U21 attends UN hearing on Gender Equality

On 21 July 2020 a group of global representatives crossed sectors, borders and time zones to come together at the virtual UN Multi-Stakeholder Hearing on gender equality. U21's Professor Jenny Dixon from the University of Auckland and Professor Joanna Regulska from UC Davis and Amber Bartlett, Manager for Student Experience and Educational Projects attended the event.  Amber shares her thoughts on the intersecting challenges of the global empowerment of women and girls, response to a pandemic and achieving meaningful cross border cooperation. 

2020 marks the 10-year anniversary of UN Women and 25 years of the Beijing Platform For Action, which identified where urgent action was needed to ensure greater equality globally. As such it seems a seminal year for the advancement of the rights of women and girls. However, it is also the year when the inspiring global leadership of some women in relation to Covid-19 is in stark juxtaposition with the very real threat that the pandemic poses to women and girls, and the progress of gender equality, globally.  

UN ECOSOC

Listening to the distinguished speakers at the UN multi-stakeholder event, including Tijjani Muhammad-Bande, the President of the UN General Assembly, ministers from across the world and youth representatives from the UN Youth Envoy, there was a clear common understanding amongst panellists and attendees of the need for intersectionality in all discussion around the challenges women and girls face as well as recognition of the responsibility of every individual in the progress of equality. 

In this way, it was striking to see the parallels that can be drawn in such calls for an inclusive, multifaceted approach to issues of gender equality and the lessons many will take away from the global pandemic we are currently living through. Indeed, the concept that we all have a role to play in preventing the spread of the virus has been key to many national responses to the pandemic and so too has been the recognition of the differing extent of disadvantage and the unequal consequences of Covid-19 amongst certain communities.

Perhaps then the combination of collective responsibility with an intersectional understanding of the shared, but locally, nationally and regionally nuanced, challenges faced by different communities globally can pave the way for a connected cross-border response to many of the immediate and long-term challenges many communities and groups still face.

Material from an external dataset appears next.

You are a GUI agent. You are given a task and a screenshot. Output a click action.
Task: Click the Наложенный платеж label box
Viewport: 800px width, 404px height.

Stephan Loerke, founding member of the Unstereotype Alliance, captured the challenge effectively as ‘the need to unite global agendas with local realities’ by creating networks of exceptional local advocates. In this way, it seems there is no better time to be part of a network such as U21 that brings together the experiences and innovation of global colleagues working to overcome shared challenges and bring benefit for all.